===== Task material

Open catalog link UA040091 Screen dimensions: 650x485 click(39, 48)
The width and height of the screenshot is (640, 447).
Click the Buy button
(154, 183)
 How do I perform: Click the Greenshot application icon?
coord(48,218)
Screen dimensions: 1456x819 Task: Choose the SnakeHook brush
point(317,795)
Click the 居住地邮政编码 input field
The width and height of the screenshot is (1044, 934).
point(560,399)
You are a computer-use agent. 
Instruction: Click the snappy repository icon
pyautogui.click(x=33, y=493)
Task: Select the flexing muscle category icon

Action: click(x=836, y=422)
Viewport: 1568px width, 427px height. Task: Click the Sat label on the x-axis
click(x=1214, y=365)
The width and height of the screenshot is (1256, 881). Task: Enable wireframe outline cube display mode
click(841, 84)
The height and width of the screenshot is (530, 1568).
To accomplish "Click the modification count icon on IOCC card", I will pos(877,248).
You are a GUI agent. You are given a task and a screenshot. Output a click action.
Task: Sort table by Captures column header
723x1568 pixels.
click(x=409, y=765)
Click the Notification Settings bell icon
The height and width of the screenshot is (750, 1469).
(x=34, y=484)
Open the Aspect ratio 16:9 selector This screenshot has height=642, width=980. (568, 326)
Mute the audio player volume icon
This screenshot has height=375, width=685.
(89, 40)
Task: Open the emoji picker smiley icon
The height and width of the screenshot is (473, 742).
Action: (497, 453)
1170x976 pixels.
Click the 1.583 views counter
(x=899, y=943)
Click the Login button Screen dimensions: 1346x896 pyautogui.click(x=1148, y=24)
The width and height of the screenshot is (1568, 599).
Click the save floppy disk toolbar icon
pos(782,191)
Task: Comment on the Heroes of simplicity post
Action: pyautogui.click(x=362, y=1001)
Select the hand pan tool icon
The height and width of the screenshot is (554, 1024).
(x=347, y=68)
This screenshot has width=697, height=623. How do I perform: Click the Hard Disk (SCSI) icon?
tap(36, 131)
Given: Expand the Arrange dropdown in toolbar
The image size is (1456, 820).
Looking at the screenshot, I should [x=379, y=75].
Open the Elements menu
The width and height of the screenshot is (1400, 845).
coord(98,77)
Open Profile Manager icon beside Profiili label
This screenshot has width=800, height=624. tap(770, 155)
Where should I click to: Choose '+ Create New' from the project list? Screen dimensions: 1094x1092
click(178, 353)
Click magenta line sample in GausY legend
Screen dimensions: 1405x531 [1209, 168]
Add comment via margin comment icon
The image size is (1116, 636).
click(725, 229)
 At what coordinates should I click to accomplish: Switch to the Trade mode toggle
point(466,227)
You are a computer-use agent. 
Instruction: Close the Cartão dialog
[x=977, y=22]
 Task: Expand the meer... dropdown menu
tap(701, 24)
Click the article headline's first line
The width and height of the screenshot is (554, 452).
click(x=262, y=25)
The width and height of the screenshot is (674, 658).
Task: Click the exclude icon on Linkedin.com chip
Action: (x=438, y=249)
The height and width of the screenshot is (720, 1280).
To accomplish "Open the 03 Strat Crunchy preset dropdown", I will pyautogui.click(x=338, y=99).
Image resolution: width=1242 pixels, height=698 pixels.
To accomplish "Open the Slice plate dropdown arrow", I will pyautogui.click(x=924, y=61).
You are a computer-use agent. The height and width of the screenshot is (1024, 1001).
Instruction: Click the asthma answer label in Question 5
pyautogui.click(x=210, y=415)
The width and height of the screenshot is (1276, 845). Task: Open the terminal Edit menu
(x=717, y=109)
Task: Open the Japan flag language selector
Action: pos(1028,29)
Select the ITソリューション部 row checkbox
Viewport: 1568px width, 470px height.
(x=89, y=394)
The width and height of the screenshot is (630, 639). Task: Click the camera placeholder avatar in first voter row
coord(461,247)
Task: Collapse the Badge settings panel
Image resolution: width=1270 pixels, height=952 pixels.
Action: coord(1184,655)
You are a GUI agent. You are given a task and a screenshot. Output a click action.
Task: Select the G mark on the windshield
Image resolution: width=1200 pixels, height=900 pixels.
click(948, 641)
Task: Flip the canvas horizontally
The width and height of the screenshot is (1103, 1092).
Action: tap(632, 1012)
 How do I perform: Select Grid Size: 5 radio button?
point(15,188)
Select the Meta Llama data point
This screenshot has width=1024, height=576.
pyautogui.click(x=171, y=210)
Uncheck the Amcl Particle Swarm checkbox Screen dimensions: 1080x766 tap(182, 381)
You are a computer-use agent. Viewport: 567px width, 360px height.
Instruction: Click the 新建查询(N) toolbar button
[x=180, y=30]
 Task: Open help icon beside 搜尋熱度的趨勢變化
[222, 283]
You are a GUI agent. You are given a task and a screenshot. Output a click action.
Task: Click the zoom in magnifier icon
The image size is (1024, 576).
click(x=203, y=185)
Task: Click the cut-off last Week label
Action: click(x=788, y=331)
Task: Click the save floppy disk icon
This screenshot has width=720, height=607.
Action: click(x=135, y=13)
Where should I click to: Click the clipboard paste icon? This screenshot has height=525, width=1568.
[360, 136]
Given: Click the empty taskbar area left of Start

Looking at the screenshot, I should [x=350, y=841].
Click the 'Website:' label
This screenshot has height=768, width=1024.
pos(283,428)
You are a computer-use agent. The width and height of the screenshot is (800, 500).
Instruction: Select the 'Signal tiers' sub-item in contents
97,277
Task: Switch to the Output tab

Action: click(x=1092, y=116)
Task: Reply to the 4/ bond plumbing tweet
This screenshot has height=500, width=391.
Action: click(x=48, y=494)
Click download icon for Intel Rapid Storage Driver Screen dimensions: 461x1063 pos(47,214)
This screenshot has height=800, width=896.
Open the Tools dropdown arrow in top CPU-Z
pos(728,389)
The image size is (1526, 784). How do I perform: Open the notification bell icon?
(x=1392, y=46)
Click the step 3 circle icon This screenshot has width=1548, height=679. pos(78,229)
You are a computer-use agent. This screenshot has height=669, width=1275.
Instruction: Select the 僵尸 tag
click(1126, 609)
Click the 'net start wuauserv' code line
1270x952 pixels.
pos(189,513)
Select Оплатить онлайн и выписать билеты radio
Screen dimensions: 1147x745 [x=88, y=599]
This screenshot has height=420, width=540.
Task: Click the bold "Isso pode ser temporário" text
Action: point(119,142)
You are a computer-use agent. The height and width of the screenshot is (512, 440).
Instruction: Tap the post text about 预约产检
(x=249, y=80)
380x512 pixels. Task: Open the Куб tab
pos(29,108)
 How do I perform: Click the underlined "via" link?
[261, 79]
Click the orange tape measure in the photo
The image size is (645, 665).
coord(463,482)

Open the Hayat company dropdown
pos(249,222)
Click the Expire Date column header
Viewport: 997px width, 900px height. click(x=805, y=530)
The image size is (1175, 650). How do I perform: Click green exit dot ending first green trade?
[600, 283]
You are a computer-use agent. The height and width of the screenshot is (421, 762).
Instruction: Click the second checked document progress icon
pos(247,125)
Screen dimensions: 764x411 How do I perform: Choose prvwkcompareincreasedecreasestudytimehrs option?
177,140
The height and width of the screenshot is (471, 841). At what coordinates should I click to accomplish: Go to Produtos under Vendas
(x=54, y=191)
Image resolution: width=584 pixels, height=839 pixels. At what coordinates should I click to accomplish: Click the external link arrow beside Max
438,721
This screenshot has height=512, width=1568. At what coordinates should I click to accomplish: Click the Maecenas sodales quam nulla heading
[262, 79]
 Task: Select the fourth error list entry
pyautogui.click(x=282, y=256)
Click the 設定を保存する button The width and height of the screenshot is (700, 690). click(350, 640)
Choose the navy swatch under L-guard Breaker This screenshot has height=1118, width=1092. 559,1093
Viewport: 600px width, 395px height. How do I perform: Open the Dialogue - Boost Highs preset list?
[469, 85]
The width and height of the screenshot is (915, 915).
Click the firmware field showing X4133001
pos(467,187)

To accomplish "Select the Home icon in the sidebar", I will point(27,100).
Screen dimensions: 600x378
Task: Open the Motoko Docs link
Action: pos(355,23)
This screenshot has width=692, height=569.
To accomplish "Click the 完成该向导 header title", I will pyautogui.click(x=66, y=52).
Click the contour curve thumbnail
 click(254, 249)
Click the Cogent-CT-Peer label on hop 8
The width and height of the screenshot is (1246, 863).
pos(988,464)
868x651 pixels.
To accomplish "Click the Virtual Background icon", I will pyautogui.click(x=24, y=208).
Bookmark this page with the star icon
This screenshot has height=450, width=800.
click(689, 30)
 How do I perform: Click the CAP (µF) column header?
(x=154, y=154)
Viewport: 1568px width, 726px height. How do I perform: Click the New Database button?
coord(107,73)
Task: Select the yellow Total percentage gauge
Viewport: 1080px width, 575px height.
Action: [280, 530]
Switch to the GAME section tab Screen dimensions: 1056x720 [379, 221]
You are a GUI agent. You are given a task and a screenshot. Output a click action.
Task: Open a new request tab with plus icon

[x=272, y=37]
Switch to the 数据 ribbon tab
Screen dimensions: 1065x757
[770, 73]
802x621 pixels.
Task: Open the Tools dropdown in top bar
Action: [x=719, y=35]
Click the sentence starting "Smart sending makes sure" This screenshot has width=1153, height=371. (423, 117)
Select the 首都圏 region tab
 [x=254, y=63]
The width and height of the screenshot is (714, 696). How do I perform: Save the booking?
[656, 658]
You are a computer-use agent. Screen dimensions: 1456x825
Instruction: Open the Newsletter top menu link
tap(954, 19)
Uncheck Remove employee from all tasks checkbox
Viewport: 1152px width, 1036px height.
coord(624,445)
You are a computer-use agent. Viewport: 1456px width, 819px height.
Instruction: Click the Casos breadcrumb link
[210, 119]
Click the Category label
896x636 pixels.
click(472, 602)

==========

- **Exercise brief**
Please, from the entries above, set down exactly the lines from the one containing "Viewport: 1568px width, 427px" through the one containing "Click the Login", and only those.

- **Finished exercise**
Viewport: 1568px width, 427px height. Task: Click the Sat label on the x-axis
click(x=1214, y=365)
The width and height of the screenshot is (1256, 881). Task: Enable wireframe outline cube display mode
click(841, 84)
The height and width of the screenshot is (530, 1568).
To accomplish "Click the modification count icon on IOCC card", I will pos(877,248).
You are a GUI agent. You are given a task and a screenshot. Output a click action.
Task: Sort table by Captures column header
723x1568 pixels.
click(x=409, y=765)
Click the Notification Settings bell icon
The height and width of the screenshot is (750, 1469).
(x=34, y=484)
Open the Aspect ratio 16:9 selector This screenshot has height=642, width=980. (568, 326)
Mute the audio player volume icon
This screenshot has height=375, width=685.
(89, 40)
Task: Open the emoji picker smiley icon
The height and width of the screenshot is (473, 742).
Action: (497, 453)
1170x976 pixels.
Click the 1.583 views counter
(x=899, y=943)
Click the Login button Screen dimensions: 1346x896 pyautogui.click(x=1148, y=24)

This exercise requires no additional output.